Symmetry in these expressions suggests that \( \hat{\beta^*}_1 = \hat{\beta^*}_2 \)

c

Like Ridge regression,

Minimize: \( (y_1 - \hat{\beta}_1x_{11} - \hat{\beta}_2x_{12})^2 + (y_2 - \hat{\beta}_1x_{21} - \hat{\beta}_2x_{22})^2 + \lambda (| \hat{\beta}_1 | + | \hat{\beta}_2 |) \)

d

Here is a geometric interpretation of the solutions for the equation in c above. We use the alternate form of Lasso constraints \( | \hat{\beta}_1 | + | \hat{\beta}_2 | < s \).

The Lasso constraint take the form \( | \hat{\beta}_1 | + | \hat{\beta}_2 | < s \), which when plotted take the familiar shape of a diamond centered at origin \( (0, 0) \). Next consider the squared optimization constraint \( (y_1 - \hat{\beta}_1x_{11} - \hat{\beta}_2x_{12})^2 + (y_2 - \hat{\beta}_1x_{21} - \hat{\beta}_2x_{22})^2 \). We use the facts \( x_{11} = x_{12} \), \( x_{21} = x_{22} \), \( x_{11} + x_{21} = 0 \), \( x_{12} + x_{22} = 0 \) and \( y_1 + y_2 = 0 \) to simplify it to

Minimize: \( 2.(y_1 - (\hat{\beta}_1 + \hat{\beta}_2)x_{11})^2 \).

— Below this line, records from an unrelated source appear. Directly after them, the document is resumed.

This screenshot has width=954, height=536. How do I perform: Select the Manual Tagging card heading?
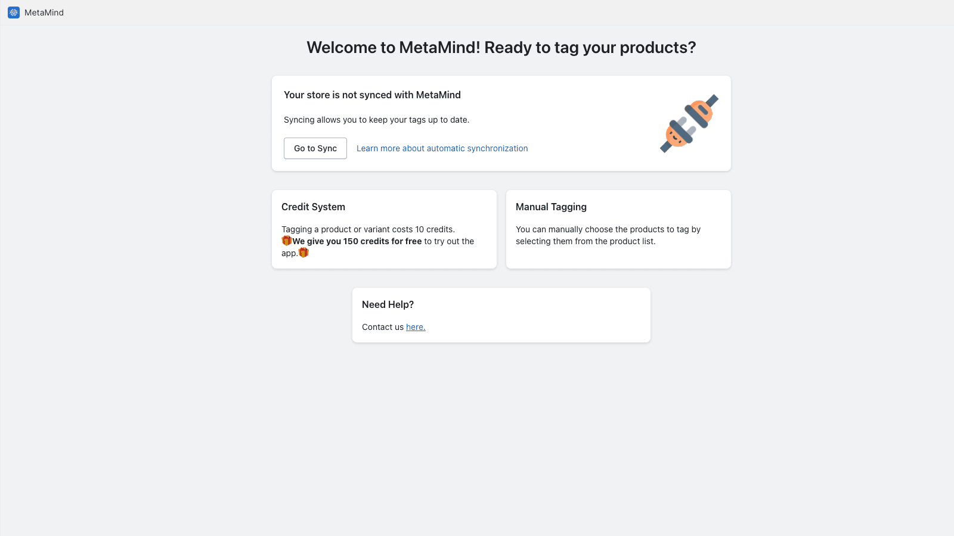[x=550, y=207]
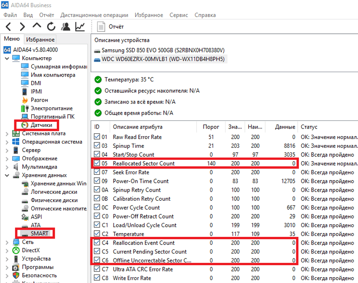This screenshot has height=283, width=358.
Task: Click the Forward navigation arrow
Action: (23, 27)
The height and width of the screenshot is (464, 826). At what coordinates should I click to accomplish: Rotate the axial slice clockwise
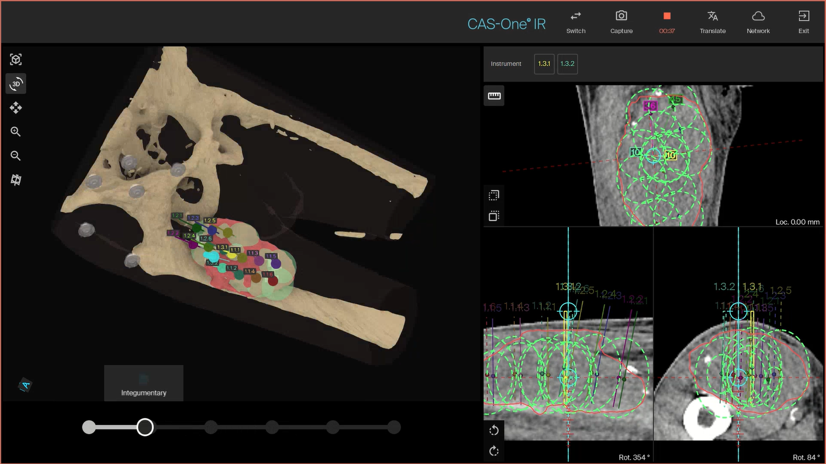tap(494, 451)
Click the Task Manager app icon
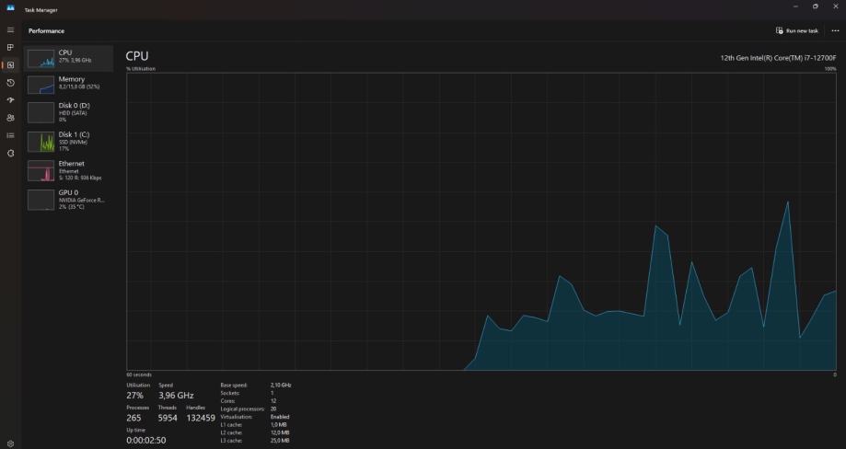Image resolution: width=846 pixels, height=449 pixels. click(x=10, y=9)
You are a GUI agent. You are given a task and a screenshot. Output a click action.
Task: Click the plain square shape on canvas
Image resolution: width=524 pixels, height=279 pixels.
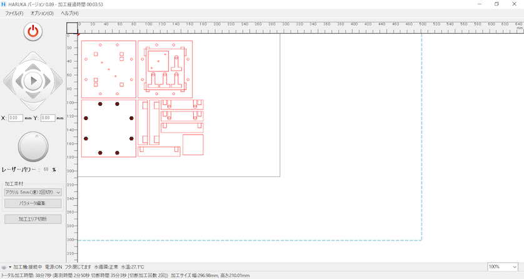(x=193, y=145)
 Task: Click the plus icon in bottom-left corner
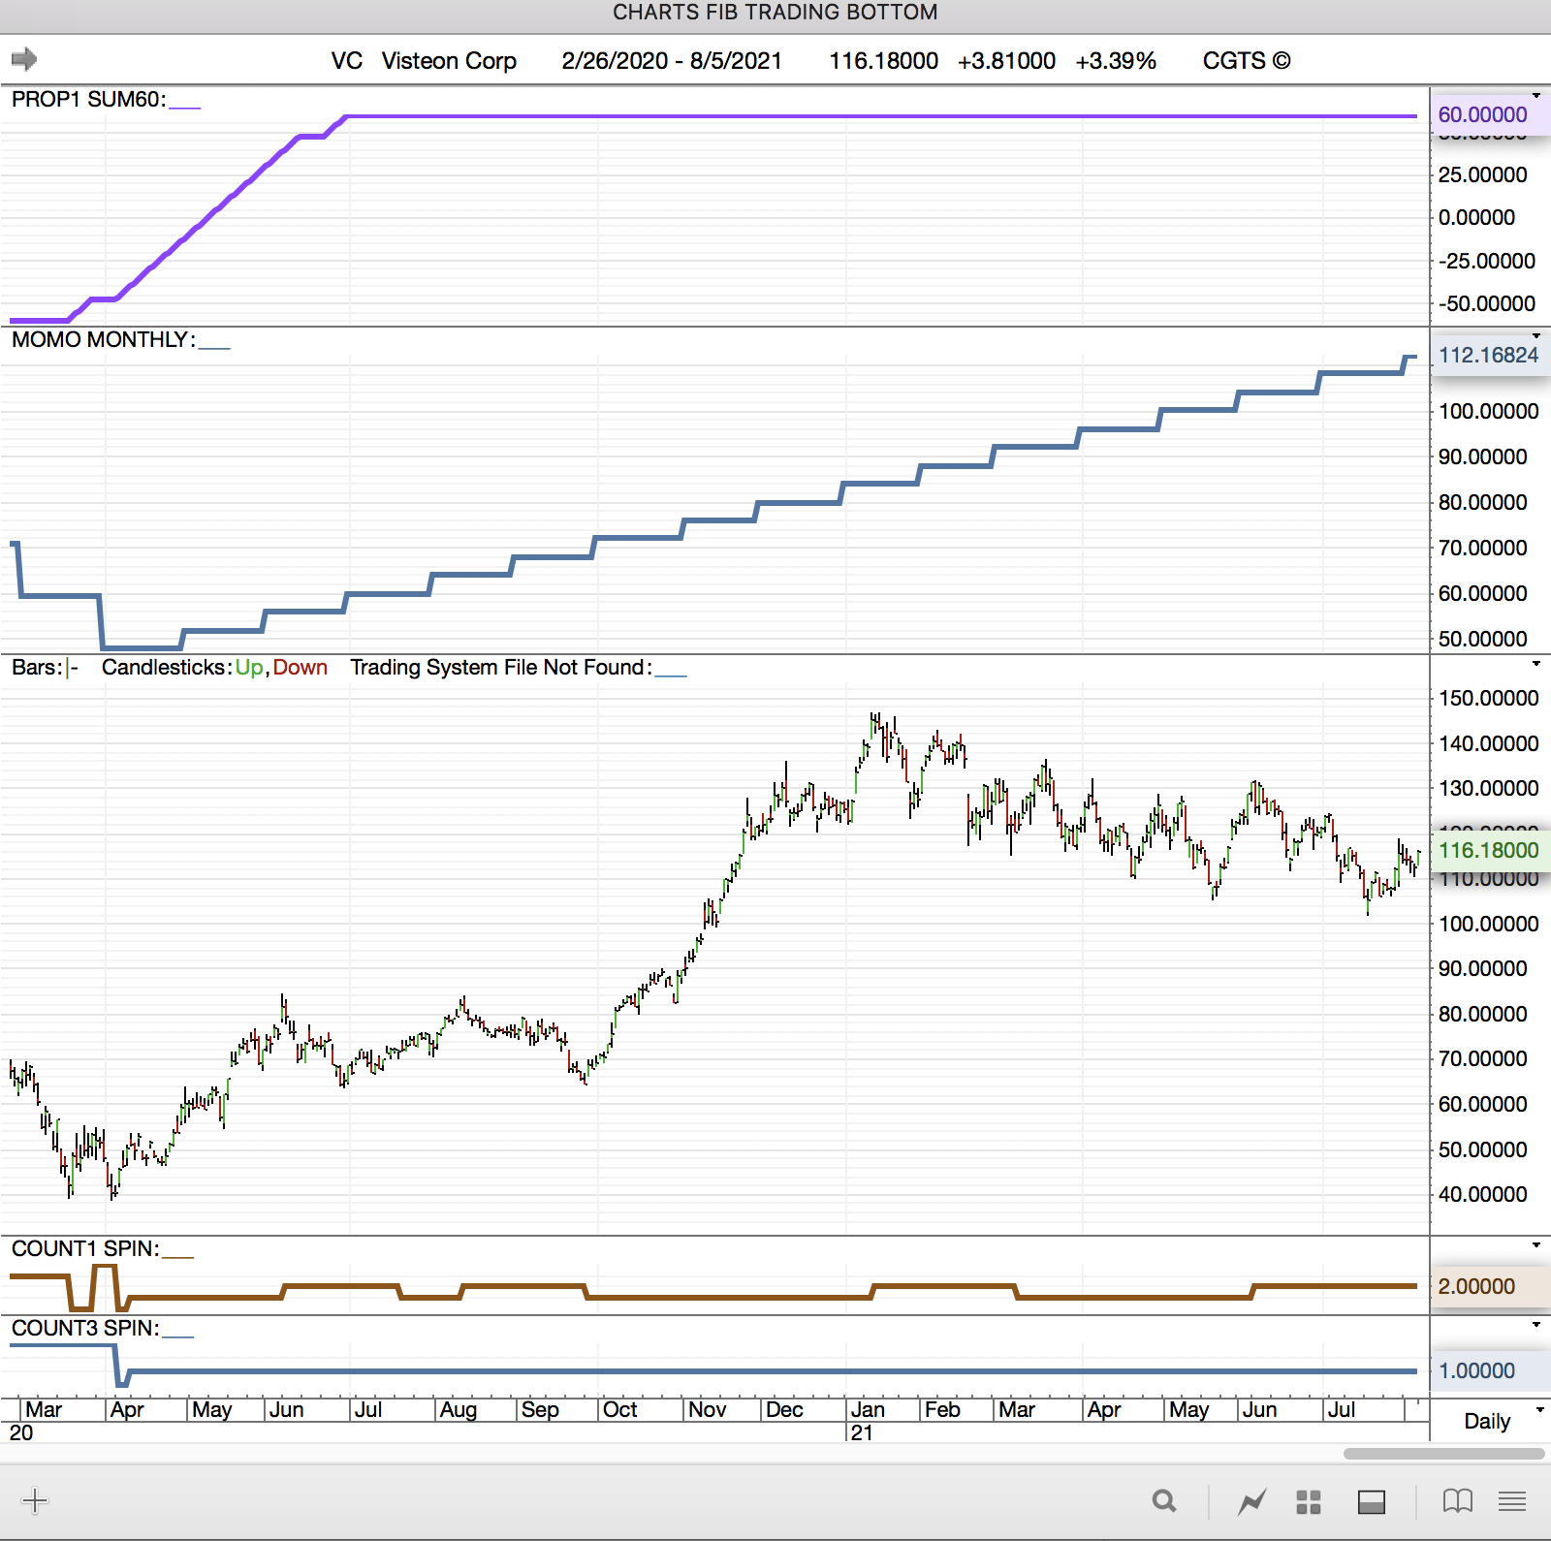pos(35,1501)
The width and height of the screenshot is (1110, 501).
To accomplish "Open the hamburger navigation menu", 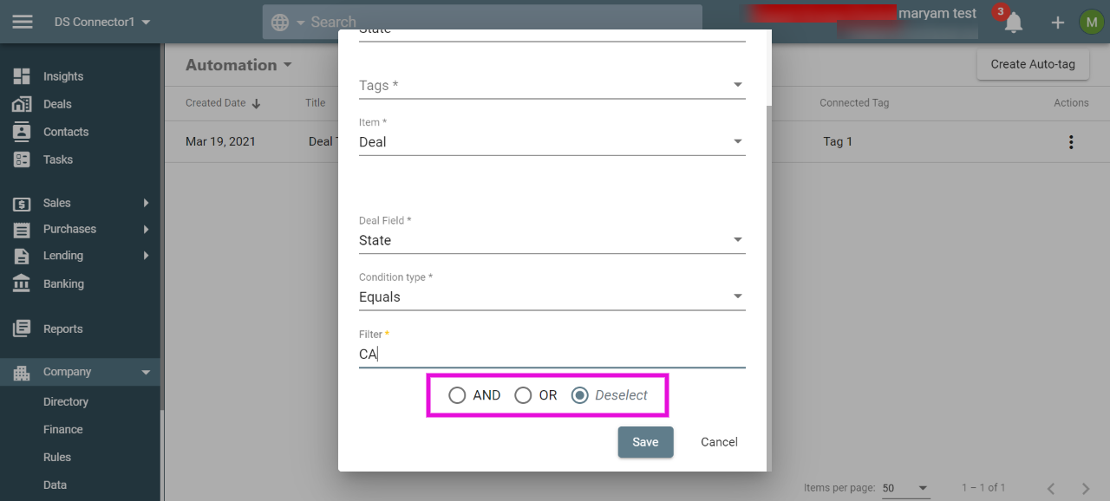I will click(23, 22).
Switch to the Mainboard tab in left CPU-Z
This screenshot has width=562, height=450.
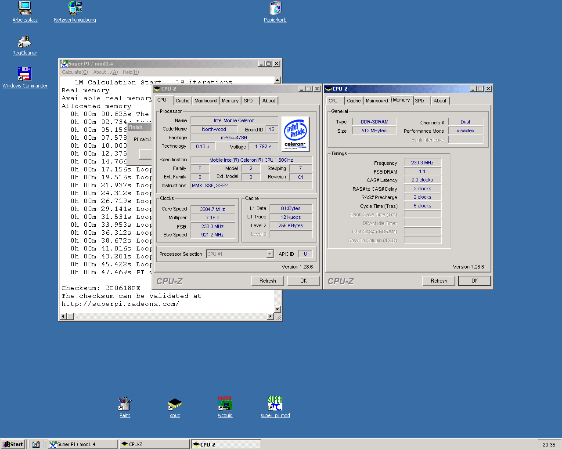point(205,101)
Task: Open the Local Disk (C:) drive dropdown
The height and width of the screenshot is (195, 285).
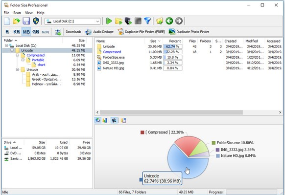Action: pyautogui.click(x=72, y=21)
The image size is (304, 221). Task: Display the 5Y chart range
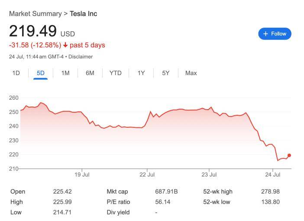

This optimization problem has a simple solution: \( \hat{\beta}_1 + \hat{\beta}_2 = \frac{y_1}{x_{11}} \). This is a line parallel to the edge of Lasso-diamond \( \hat{\beta}_1 + \hat{\beta}_2 = s \). Now solutions to the original Lasso optimization problem are contours of the function \( (y_1 - (\hat{\beta}_1 + \hat{\beta}_2)x_{11})^2 \) that touch the Lasso-diamond \( \hat{\beta}_1 + \hat{\beta}_2 = s \). Finally, as \( \hat{\beta}_1 \) and \( \hat{\beta}_2 \) very along the line \( \hat{\beta}_1 + \hat{\beta}_2 = \frac{y_1}{x_{11}} \), these contours touch the Lasso-diamond edge \( \hat{\beta}_1 + \hat{\beta}_2 = s \) at different points. As a result, the entire edge \( \hat{\beta}_1 + \hat{\beta}_2 = s \) is a potential solution to the Lasso optimization problem!

Similar argument can be made for the opposite Lasso-diamond edge: \( \hat{\beta}_1 + \hat{\beta}_2 = -s \).

Thus, the Lasso problem does not have a unique solution. The general form of solution is given by two line segments:

\( \hat{\beta}_1 + \hat{\beta}_2 = s; \hat{\beta}_1 \geq 0; \hat{\beta}_2 \geq 0 \) and \( \hat{\beta}_1 + \hat{\beta}_2 = -s; \hat{\beta}_1 \leq 0; \hat{\beta}_2 \leq 0 \)